Restaurantes franceses importam carne de melhor qualidade do Brasil
É fácil gastar uma fortuna na França em um simples pedaço de carne.
Quase todos os bistrôs de Paris oferecem bavette com chalotas, faux-filet com batatas fritas, alcatra com molho roquefort. Os cardápios costumam identificar as raças nobres que são fontes desses cortes; mais notavelmente, o charolês branco, o limousine marrom e o blonde d’aquitaine de pelagem de cor de trigo.
O problema é que grande parte da carne bovina originária da França não é maravilhosa. Por isso, nos últimos anos, uma revolução silenciosa tem acontecido. A carne estrangeira — dos Estados Unidos, da América do Sul ou de outros países europeus — está invadindo o país.
“Na França, nós temos raças grandes, poderosas e musculosas de bovinos que foram criadas para trabalhar”, afirma Yves-Marie Le Bourdonnec, açougueiro há 30 anos. “Infelizmente, elas produzem uma carne com muito pouco sabor.”
Le Bourdonnec é uma verdadeira estrela. (Ele posou nu com um côte de boeuf para um calendário de 2012, a fim de emprestar um “toque sexy” à sua profissão). Ele também é defensor da importação de carne.
Se há um açougue que pode ser considerado um museu, é o seu Boucherie Lamartine, com sua fachada clássica, azulejos e trabalhos em madeira esculpida à mão. O título “especialista em maturação” aparece escrito em ouro na vitrine da frente. Turistas frequentam o local para tirar fotos, e motoristas fazem fila para buscar encomendas para clientes ricos.
Vitrines refrigeradas mostram uma série de diferentes peças de côte de boeuf, todas perfeitamente alinhadas nas prateleiras, entre as quais cortes da raça Wagyu, da Espanha; da Longhorn, da Inglaterra, alimentada com capim; e da Montbéliarde, da França.

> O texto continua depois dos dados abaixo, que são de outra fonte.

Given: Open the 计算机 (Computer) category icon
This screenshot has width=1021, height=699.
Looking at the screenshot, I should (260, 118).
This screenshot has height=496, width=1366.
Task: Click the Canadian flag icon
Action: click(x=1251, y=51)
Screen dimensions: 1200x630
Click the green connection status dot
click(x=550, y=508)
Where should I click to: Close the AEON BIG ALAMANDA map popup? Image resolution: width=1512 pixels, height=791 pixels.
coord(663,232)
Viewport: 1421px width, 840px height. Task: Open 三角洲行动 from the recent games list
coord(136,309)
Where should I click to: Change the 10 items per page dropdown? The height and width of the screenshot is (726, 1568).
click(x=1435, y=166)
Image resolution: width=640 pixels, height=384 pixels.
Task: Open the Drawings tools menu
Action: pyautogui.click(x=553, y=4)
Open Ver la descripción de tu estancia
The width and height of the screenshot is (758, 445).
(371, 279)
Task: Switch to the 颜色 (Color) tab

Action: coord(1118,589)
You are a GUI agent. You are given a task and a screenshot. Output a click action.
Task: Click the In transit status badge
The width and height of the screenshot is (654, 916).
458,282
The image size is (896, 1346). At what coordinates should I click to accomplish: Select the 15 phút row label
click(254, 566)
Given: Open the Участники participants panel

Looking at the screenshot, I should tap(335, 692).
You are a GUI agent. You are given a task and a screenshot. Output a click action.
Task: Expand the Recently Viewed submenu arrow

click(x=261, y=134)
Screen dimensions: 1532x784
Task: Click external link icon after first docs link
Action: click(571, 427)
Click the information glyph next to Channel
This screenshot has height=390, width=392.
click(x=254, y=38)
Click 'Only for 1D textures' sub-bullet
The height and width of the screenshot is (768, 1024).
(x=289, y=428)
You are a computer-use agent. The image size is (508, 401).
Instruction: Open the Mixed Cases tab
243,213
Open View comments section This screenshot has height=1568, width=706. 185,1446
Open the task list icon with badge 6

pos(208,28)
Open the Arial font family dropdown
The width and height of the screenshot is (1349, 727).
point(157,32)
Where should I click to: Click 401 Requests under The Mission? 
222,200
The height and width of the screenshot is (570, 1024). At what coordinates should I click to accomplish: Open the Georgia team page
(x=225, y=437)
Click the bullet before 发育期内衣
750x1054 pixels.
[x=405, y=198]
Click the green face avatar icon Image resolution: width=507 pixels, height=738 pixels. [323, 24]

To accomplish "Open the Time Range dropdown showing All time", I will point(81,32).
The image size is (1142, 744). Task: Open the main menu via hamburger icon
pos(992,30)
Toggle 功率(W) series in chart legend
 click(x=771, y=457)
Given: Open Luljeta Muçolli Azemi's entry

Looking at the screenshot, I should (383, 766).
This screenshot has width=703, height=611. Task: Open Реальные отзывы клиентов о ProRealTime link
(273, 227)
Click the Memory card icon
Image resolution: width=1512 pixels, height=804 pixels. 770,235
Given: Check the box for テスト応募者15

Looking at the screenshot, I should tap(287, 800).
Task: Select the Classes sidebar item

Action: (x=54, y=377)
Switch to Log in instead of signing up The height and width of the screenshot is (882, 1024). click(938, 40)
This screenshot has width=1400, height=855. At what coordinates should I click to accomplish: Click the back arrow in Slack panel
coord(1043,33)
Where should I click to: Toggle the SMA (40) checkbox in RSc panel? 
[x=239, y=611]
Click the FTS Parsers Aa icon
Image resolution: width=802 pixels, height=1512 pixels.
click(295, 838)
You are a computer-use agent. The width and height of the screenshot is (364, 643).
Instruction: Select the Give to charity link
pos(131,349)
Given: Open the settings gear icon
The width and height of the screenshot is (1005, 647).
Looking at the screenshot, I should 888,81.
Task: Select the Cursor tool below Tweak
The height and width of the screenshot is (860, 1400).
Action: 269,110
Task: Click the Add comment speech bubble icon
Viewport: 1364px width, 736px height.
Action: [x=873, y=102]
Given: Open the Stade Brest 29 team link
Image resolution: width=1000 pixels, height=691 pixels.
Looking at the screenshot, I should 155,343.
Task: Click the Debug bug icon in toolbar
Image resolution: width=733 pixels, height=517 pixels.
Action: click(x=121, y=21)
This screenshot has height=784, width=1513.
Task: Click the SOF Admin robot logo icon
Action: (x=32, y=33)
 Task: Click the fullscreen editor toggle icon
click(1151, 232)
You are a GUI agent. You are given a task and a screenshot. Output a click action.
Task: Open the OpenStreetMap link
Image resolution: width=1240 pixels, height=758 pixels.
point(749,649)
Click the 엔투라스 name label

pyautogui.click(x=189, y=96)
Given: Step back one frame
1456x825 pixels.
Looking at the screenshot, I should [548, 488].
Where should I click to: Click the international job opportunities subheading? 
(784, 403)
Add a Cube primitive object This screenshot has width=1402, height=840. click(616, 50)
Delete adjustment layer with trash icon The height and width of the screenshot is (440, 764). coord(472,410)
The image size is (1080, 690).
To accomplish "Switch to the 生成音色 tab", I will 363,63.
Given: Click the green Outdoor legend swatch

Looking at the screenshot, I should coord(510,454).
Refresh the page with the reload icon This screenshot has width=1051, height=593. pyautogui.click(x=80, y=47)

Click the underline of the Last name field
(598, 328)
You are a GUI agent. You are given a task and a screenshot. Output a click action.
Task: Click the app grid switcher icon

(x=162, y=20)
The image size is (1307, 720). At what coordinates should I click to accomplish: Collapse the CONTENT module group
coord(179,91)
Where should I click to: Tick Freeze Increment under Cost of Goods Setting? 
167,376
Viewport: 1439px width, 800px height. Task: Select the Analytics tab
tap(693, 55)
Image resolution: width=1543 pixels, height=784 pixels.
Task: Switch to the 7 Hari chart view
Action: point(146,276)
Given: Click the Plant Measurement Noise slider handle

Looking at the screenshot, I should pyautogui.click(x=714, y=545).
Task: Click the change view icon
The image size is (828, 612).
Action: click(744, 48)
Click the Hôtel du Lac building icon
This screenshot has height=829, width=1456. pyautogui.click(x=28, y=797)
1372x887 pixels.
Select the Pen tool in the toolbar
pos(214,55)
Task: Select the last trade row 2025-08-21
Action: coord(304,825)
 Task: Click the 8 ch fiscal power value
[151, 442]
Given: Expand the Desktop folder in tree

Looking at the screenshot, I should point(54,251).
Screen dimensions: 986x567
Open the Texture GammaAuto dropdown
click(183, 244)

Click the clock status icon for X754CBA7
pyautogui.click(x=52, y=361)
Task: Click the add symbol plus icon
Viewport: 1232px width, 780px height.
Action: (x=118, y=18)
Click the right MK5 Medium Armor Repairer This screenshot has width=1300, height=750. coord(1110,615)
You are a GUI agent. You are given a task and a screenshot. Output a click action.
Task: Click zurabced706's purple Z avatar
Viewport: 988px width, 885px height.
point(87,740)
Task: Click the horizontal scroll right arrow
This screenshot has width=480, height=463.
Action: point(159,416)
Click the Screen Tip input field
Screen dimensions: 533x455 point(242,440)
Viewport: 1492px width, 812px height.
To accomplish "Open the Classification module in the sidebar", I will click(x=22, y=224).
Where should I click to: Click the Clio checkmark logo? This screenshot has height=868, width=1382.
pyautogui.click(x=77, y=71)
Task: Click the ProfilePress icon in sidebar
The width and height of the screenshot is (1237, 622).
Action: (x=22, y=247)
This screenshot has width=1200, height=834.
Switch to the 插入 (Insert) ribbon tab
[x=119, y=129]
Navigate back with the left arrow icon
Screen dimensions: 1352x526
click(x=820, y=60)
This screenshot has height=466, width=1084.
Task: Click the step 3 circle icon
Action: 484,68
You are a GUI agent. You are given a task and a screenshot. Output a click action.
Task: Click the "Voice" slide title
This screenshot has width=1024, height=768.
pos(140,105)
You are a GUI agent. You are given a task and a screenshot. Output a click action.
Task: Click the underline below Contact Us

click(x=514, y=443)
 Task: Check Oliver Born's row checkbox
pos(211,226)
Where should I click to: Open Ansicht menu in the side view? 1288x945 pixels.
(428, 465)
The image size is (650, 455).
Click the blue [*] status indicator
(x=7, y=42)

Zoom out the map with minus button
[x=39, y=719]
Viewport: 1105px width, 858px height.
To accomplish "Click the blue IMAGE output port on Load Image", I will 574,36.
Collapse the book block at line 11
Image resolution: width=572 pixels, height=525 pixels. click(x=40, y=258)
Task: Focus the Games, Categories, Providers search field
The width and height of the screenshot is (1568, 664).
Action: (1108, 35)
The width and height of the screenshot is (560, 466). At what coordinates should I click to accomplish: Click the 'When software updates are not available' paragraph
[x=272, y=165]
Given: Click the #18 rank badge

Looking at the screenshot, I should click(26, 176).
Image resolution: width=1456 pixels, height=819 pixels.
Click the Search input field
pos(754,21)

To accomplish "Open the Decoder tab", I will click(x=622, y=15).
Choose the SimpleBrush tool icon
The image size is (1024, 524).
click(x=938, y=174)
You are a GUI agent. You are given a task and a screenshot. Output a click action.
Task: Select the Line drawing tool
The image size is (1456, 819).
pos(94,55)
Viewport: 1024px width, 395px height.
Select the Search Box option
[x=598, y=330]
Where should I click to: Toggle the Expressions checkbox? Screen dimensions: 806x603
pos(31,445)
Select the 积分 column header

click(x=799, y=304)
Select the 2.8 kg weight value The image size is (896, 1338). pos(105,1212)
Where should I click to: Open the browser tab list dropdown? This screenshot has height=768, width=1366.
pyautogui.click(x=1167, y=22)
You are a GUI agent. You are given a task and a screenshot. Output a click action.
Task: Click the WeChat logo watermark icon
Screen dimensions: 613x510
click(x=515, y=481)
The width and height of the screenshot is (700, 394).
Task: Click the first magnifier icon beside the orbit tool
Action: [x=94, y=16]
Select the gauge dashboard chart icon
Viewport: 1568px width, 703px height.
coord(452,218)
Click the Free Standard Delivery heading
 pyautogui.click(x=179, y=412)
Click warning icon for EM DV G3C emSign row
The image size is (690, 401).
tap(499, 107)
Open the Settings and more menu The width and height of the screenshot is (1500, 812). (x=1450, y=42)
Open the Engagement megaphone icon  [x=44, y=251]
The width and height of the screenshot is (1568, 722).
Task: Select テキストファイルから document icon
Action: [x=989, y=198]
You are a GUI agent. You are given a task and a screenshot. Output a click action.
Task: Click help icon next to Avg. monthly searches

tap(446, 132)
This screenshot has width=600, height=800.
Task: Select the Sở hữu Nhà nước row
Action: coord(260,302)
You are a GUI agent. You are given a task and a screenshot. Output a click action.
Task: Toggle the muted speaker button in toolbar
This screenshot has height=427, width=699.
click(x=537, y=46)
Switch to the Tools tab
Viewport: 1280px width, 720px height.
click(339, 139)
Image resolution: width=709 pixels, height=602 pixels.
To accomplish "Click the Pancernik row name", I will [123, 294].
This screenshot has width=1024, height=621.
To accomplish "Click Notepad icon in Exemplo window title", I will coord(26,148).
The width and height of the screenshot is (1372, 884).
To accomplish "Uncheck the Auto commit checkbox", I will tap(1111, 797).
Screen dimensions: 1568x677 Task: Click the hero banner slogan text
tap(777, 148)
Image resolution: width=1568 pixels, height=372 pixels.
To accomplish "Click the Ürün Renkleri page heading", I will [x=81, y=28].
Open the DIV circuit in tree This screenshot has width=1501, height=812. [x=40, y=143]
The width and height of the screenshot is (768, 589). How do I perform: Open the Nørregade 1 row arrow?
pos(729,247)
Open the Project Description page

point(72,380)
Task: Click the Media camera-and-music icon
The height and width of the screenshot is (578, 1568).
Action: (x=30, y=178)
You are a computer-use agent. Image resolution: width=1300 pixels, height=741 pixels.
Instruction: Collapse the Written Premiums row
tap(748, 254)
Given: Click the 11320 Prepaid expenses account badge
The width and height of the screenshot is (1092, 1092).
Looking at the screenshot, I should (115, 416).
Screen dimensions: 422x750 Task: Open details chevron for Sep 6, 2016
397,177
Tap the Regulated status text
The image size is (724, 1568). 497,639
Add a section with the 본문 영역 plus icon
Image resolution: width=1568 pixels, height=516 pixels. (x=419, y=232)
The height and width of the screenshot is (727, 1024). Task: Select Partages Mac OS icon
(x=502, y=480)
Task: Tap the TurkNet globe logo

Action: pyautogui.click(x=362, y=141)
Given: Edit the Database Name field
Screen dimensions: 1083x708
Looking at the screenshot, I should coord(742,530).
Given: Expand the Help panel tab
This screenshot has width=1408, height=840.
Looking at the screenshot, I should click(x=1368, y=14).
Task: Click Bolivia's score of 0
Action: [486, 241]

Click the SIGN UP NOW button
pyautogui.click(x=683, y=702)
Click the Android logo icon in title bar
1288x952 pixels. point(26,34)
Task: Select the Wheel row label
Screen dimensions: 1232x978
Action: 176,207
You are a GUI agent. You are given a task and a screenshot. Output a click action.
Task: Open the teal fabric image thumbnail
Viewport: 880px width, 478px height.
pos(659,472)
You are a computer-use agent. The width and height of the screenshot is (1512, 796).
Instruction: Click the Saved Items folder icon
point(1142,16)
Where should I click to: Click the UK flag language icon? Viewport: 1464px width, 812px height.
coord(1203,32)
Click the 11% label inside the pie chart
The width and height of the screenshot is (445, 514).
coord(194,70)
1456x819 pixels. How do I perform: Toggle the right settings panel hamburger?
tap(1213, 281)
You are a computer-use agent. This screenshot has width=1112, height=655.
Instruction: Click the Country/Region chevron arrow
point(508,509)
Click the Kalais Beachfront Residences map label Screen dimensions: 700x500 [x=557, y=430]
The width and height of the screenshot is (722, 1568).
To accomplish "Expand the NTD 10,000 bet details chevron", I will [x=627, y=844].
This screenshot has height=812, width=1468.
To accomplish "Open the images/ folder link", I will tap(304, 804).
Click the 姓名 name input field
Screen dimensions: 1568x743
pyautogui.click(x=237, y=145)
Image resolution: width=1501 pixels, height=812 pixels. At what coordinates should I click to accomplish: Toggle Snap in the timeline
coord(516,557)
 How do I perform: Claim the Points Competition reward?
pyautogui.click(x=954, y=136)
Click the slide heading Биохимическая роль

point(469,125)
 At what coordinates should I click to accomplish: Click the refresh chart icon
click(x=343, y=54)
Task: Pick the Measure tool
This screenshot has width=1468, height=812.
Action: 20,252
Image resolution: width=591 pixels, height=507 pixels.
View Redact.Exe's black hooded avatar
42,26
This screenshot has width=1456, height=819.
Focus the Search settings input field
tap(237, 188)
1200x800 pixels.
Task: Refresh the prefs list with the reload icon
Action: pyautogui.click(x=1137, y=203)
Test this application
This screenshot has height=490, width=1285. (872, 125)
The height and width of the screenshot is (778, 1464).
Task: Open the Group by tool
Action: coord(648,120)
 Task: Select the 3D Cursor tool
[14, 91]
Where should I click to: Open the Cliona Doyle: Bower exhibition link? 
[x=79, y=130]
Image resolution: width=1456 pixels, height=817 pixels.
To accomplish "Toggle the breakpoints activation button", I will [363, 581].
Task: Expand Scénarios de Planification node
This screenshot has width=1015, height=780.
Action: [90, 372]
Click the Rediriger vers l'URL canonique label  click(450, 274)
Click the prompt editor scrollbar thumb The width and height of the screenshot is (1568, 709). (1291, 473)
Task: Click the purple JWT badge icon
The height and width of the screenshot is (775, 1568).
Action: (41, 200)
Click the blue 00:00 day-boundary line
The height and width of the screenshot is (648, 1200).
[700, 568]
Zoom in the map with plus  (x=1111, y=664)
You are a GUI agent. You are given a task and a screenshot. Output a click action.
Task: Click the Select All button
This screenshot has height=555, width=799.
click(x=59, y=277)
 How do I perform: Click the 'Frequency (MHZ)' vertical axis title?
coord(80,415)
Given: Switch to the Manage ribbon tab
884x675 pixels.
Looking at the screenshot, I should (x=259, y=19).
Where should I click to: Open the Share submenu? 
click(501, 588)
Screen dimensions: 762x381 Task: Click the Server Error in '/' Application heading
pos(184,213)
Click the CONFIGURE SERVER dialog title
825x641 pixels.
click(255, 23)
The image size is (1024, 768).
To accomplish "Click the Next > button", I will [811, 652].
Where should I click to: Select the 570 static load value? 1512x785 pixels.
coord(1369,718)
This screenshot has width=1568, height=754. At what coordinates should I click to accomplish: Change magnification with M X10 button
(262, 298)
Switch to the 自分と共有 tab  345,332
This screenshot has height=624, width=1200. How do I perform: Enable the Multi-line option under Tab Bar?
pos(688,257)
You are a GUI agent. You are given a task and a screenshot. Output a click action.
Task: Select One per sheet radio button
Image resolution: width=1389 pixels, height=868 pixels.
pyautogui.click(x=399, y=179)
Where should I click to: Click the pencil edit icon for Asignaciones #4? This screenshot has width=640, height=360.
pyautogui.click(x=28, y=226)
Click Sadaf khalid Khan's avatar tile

Em outra vitrine, peças clássicas e tiras de carne bovina francesa que podem ser consideradas de pouco valor no mundo anglo-saxão estão dependuradas em ganchos. “Os americanos usariam esses cortes para fazer hambúrguer. Os britânicos dariam para os cachorros”, disse ele.
Cerca de 20% da carne consumida na França atualmente é importada, principalmente da Alemanha, Inglaterra e Irlanda, e cada vez com mais frequência, de lugares como os Estados Unidos, Espanha, Argentina e Brasil. A carne americana ficou proibida em países da União Europeia até que os produtores garantissem que ela não tinha sido tratada com hormônios de crescimento.
O Caillebotte, bistrô disputadíssimo inaugurado no ano passado pelos donos do bem-sucedido Le Pantruche, que fica a algumas quadras de distância, serve uma bavette de angus preto do Kansas.
O restaurante Unico é especializado em carne importada da Argentina. O Beef Club, que serve carnes inglesas e escocesas escolhidas por Le Bourdonnec, instalou um açougue próprio no local para cumprir as normas rígidas da União Europeia quanto à carne maturada.
O recém-chegado mais americanizado na cena de restaurantes parisiense é o Café des Abattoirs — parte do pequeno império do chef Michel Rostang, que conquistou duas estrelas no guia Michelin, e de suas filhas Caroline e Sophie — localizado no centro de Paris.
Inspirado pelas churrascarias de Nova York, ele oferece aos clientes um miniavental xadrez nas cores laranja e branca em vez de guardanapos, facas grandes de cabo preto e vários cortes de angus preto, importados do Kansas, e de angus, da Escócia. A França marca presença com meio-quilo de entrecôtes de vacas nantaise e armoricaine da Bretanha.
Em cima da mesa há garrafas de plástico de molhos caseiros, incluindo churrasco, maionese de estragão, mostarda, pimenta e ketchup feito com raiz-forte e limão que combinaria melhor com um coquetel de camarão.
A costela curta, um corte que não existe na França, é assada por 72 horas em calor superbaixo em um forno de última geração; em seguida, é finalizada em uma grelha espanhola da Josper, alimentada por lenha e videiras. O resultado poderia ganhar o prêmio de carne mais marmorizada de Paris.